A HORSE rider who crashed her car after drinking Prosecco and white wine has been banned from the roads for 15 months.

Alcoholic Frances Hughes, 62, was celebrating success in a competition at the end of a riding holiday in Royal Wootton Bassett and had been sober for two years before being tempted into drinking the bubbly, Swindon Magistrates Court heard on Wednesday.

Prosecutor Pauline Lambert said police were called out at 10pm on August 27 to a crash in George Lane, Marlborough, where Hughes’s Volvo had hit a parked VW Polo.

She admitted to them she had been driving the car and they gave her a roadside breath test.

In a later test at the police station the lowest reading she gave was 55 micrograms of alcohol in 100 millilitres of breath. The legal limit is 35mcg.

Hughes, of Oxford Street, Ramsbury, said in her interview that she had been on her way home after a horse riding competition in Royal Wootton Bassett where she had done well.

At 6pm she and the other riders had celebrated with Prosecco, white wine and beer.

She was a recovering alcoholic and had not touched alcohol for more than 18 months since going through rehab.

Former businesswoman Hughes, who was convicted of being drunk in charge of a vehicle last year and was given a five-year driving ban for excess alcohol in 2002, told officers she had thought she was okay to drive.

She admitted being over the alcohol limit.

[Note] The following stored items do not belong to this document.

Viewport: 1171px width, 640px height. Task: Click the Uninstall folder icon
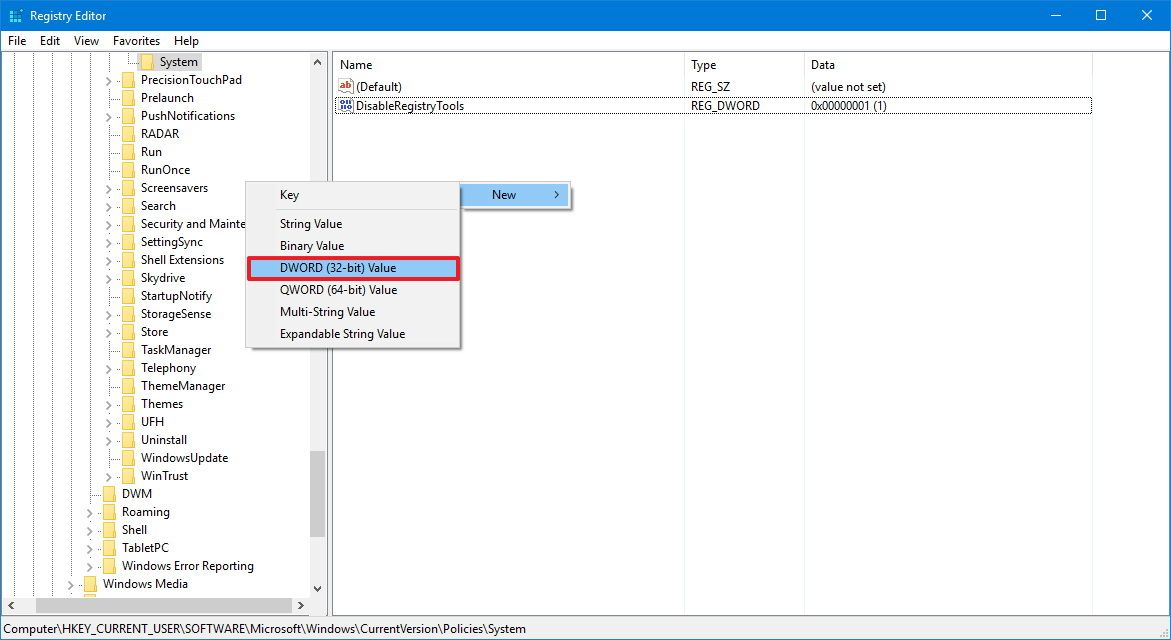click(128, 439)
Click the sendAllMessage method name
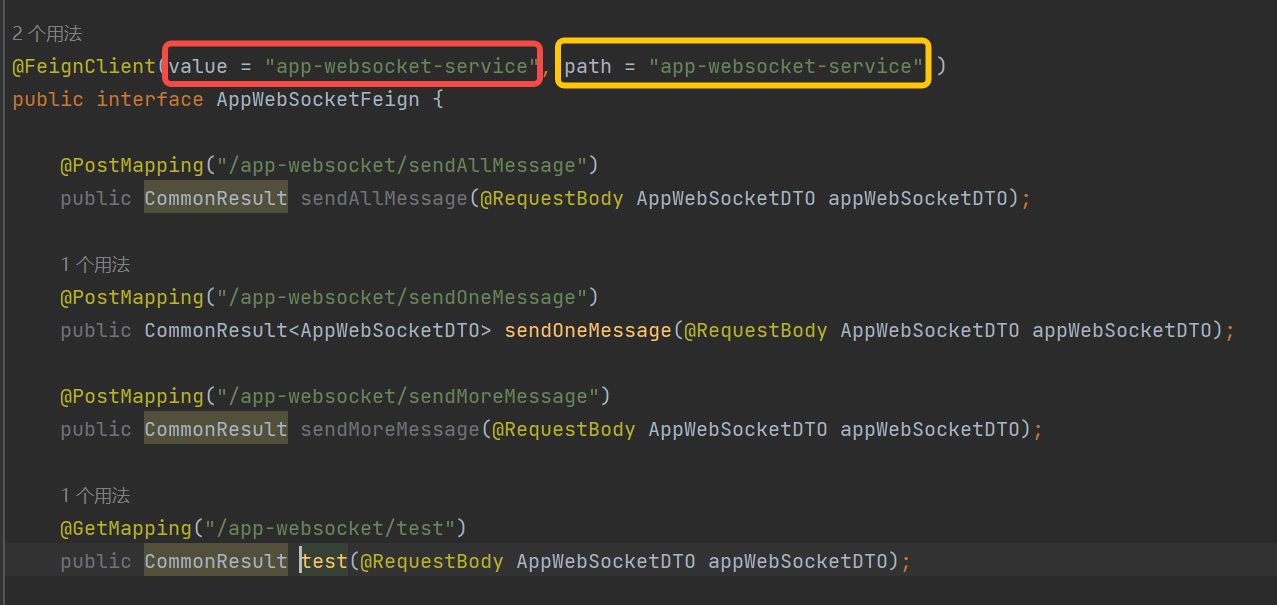This screenshot has width=1277, height=605. [x=384, y=198]
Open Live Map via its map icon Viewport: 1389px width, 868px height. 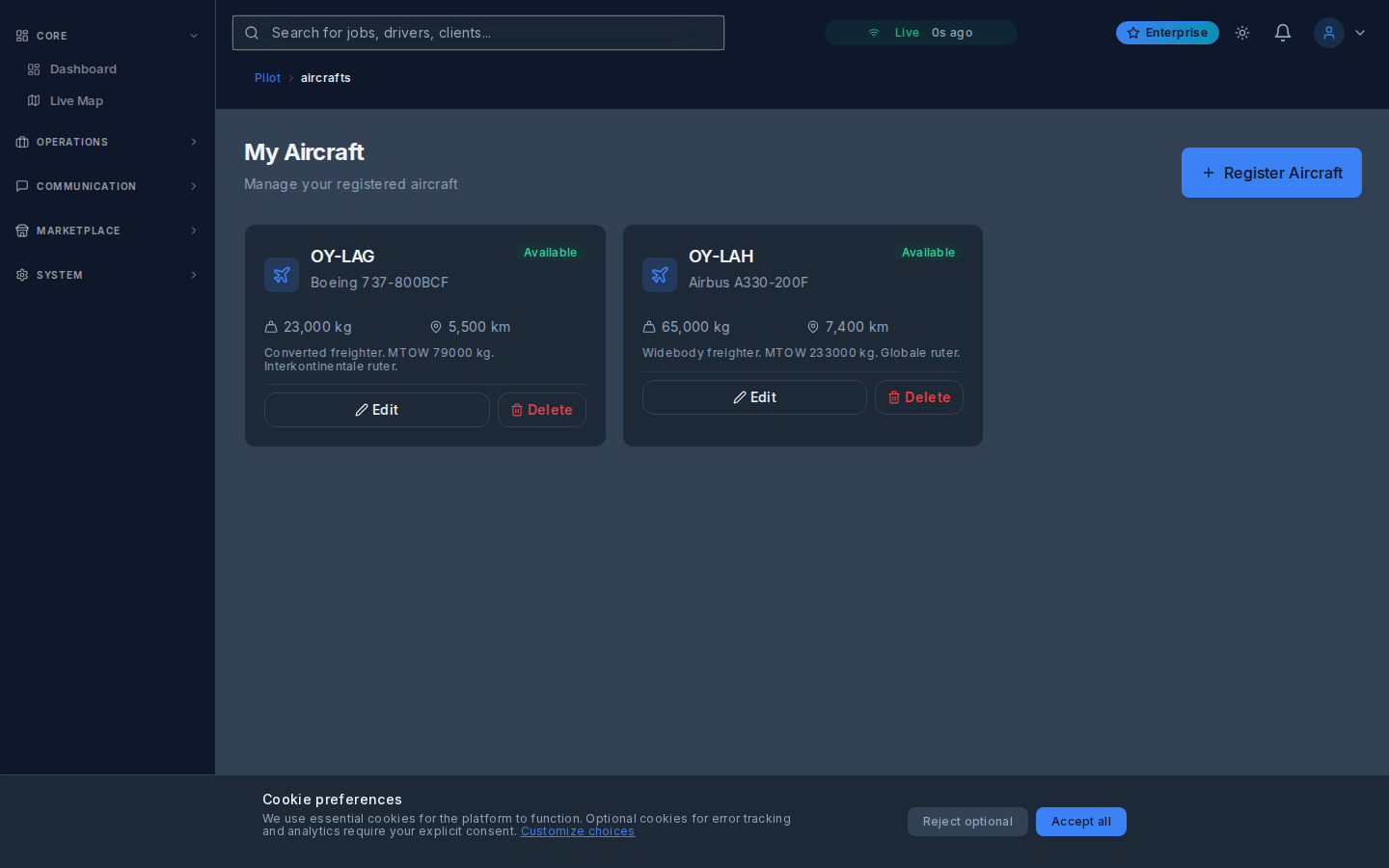(34, 100)
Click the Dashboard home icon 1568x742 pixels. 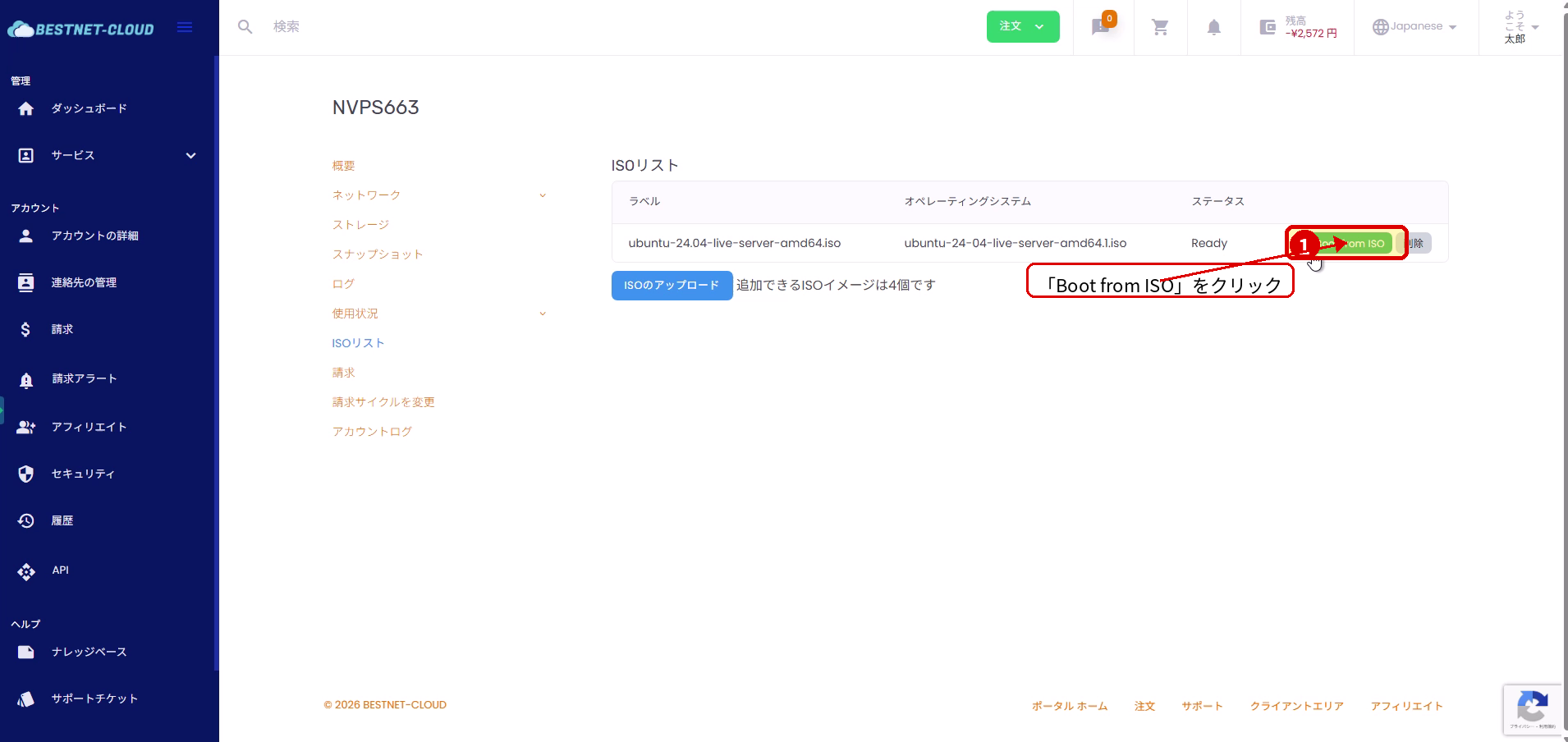pos(26,108)
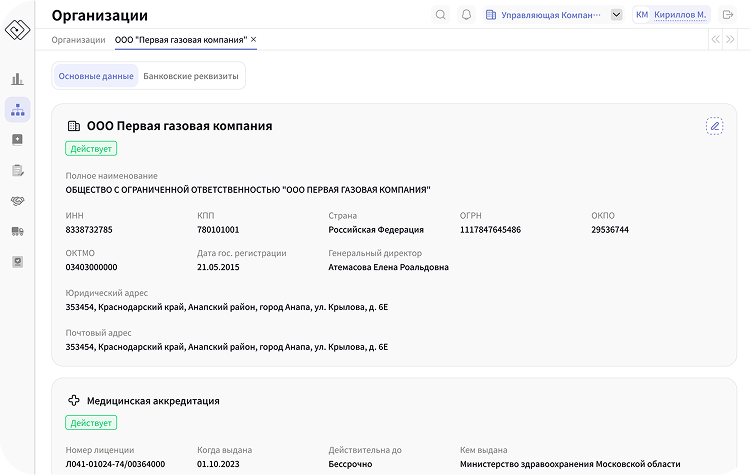This screenshot has height=475, width=751.
Task: Open the checklist sidebar icon at bottom
Action: coord(17,261)
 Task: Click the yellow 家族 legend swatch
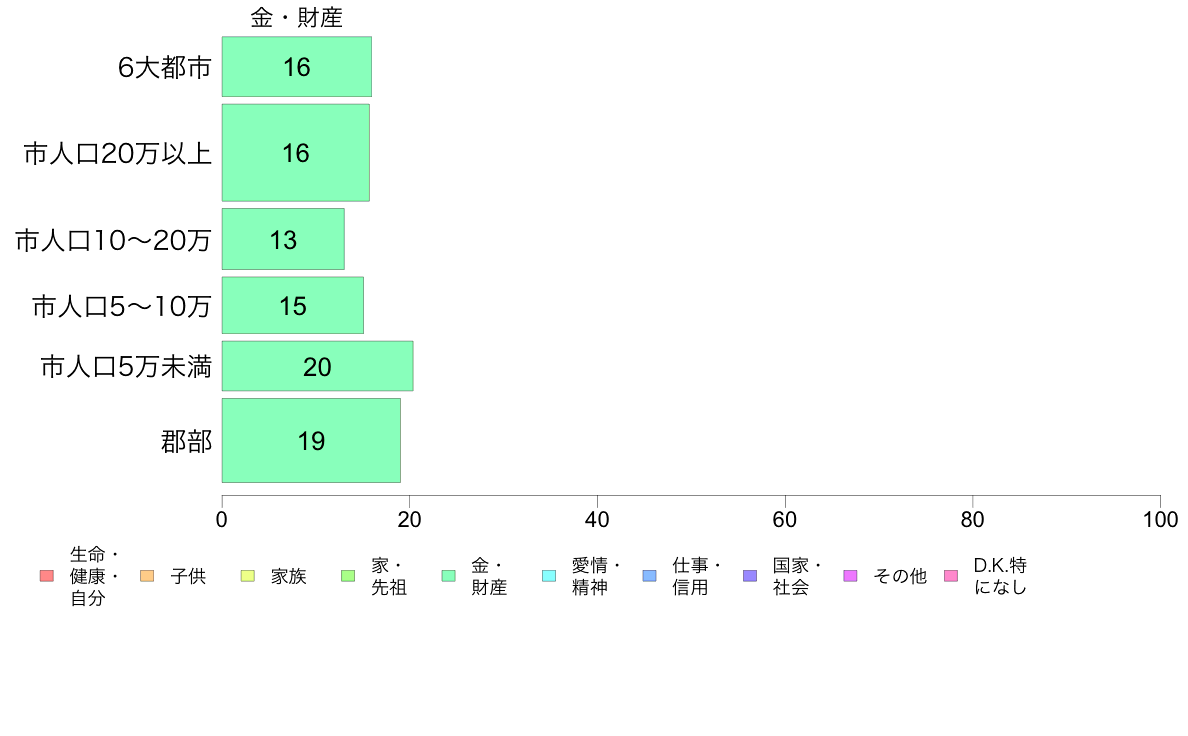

Her solicitor Harriet Heard said she had been on a riding holiday that ended with a competition.

She had fallen off and hurt herself and later when the riders gathered for celebratory drinks she was offered some.

“Normally she would not have touched them but as she had fallen off people were saying: ‘Have a drink',” Miss Heard said.

It was quite a bit later when she got into her car to go home and she believed she was under the alcohol limit.

The accident happened after she was distracted by her handbag falling off the seat.

“She was arrested and kept in a cell overnight. It was distressing for her,” Miss Heard said.

Since the accident a supportive friend was helping to make sure she got into a rehab centre.

An earlier court hearing was adjourned because she was due to have treatment, but when she fell down stairs at home she had to go to hospital, meaning her rehabilitation was delayed.

Magistrates ordered Hughes to undergo a drink-driver rehabilitation course and fined her £650 with £85 prosecution costs and a victim surcharge of £65.